步骤三，外植体的消毒：在超净工作台中，将外植体转移至新的灭菌后的空瓶中，倒入75％酒精浸泡外植体10～20s，用灭菌水冲洗一次，用0.1％升汞溶液浸泡4～8min，期间不断摇动，用灭菌水冲洗6～8次，用灭菌纸吸干后接种；

步骤四，初代培养：在超净工作台中将消毒好的外植体用接种刀切掉外部边缘部分，用镊子将带有一对腋芽的无菌短枝茎段按极性接种于装有初代培养基的接种盘中，于培养室中培养15～30天；即可长成2～5cm的组培苗；初代培养选用MS基本培养基附加6-BA 0.5～2.0mg/L、NAA0.1～1.0mg/L、蔗糖20～30g/L、琼脂7g/L；调节pH至5.8～6.0；

步骤五，继代培养：将步骤四中得到的初代培养组培苗再剪成带有一对腋芽的无菌短枝茎段，按极性接种于装有继代培养基的接种盘中，于培养室中培养15～30天；即可长成2～5cm的组培苗；继代培养基选用MS基本培养基附加TDZ 0.01～0.1mg/L、IBA0.1～1.0mg/L、蔗糖20～30g/L、琼脂7g/L；调节pH至5.8～6.0；

步骤六，生根培养：将步骤五中的继代培养组培苗从基部剪下，置于生根培养基中，于培养室中培养15～30天；即可根长度达4～6cm，根须为白色；生根培养基以1/2MS为基本培养基，附加NAA 0.5～2.0mg/L、IBA 0.5～2.0mg/L、活性炭2～3g/L，蔗糖20～30g/L、琼脂7g/L；调节pH至5.8～6.0；

步骤七，组培苗练苗移栽：待生根培养基质中的小苗长到3～5cm高，根条数达6～10条时，将其移到塑料大棚中，自然光下练苗7～10天；后将其从培养瓶中取出，洗净其底部培养基，置于多菌灵溶液中浸泡5～7min，移栽入已消毒培育基质中，长出猫须草新叶即表示移栽成活。

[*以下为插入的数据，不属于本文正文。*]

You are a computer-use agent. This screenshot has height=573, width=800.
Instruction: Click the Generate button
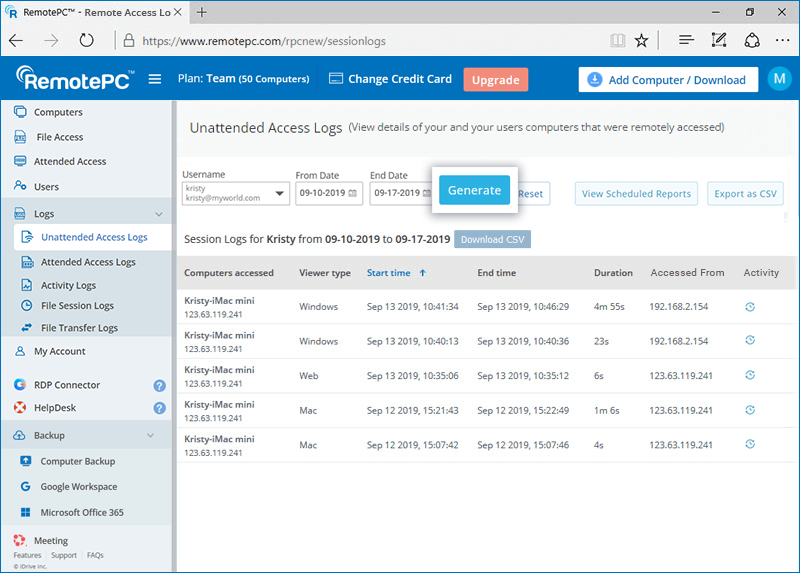coord(474,190)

2.根据权利要求1所述的一种猫须草无菌短枝快速繁殖的方法，其特征在于，所述步骤一中的S2所述的可密闭塑料大棚在移入前，用0.4％的咪酰胺和0.2％的代森锰锌消毒地面和四周。

3.根据权利要求1所述的一种猫须草无菌短枝快速繁殖的方法，其特征在于，步骤二中的S3中当猫须草顶部新抽出幼嫩芽段生长至8～10cm时，于晴天下午两点钟将其从基部剪断，作为无菌短枝快速繁殖用的外植体。

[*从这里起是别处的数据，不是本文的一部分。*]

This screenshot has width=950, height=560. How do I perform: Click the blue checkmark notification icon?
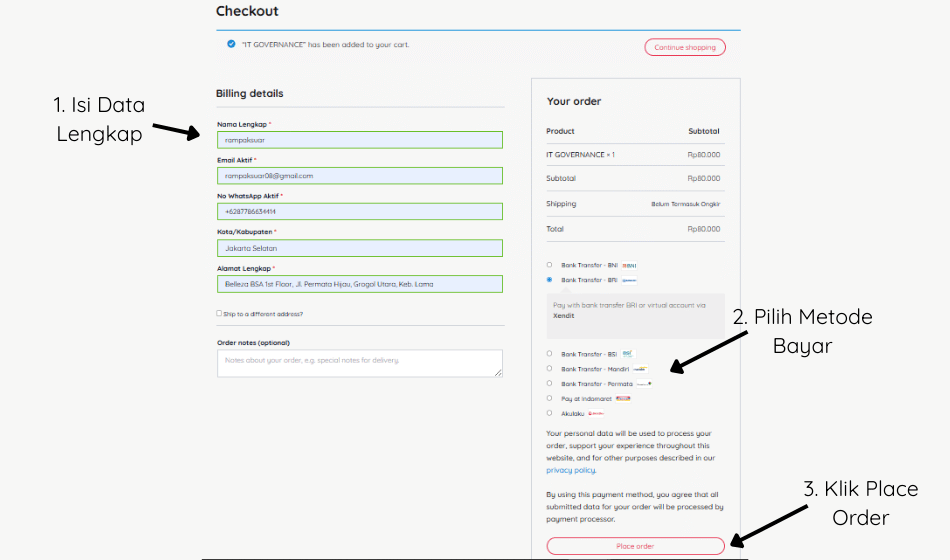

4.根据权利要求1所述的一种猫须草无菌短枝快速繁殖的方法，其特征在于，所述无菌短枝茎段每瓶接种1～2个，每个无菌短枝茎段带有一对腋芽。

5.根据权利要求1所述的一种猫须草无菌短枝快速繁殖的方法，其特征在于，所述步骤四、步骤五和步骤六中培养条件，均为培养温度为23～28℃，光照强度为2000～2500lx。

6.根据权利要求1所述的一种猫须草无菌短枝快速繁殖的方法，其特征在于，所述步骤一和步骤七中的培育基质由体积比为1：1：1的珍珠岩、细河沙和泥炭土组成，其消毒方式为：用50％水溶代森铵350倍液，按每平方米培育基质用3公斤稀释液均匀喷洒。

7.根据权利要求1所述的一种猫须草无菌短枝快速繁殖的方法，其特征在于，所述75％酒精和0.1％升汞在接种前一天配置；所述无菌水、无菌纸、接种盘、空瓶、镊子、接种刀在121℃下灭菌35min，所述培育基质的灭菌在121℃下灭菌18min。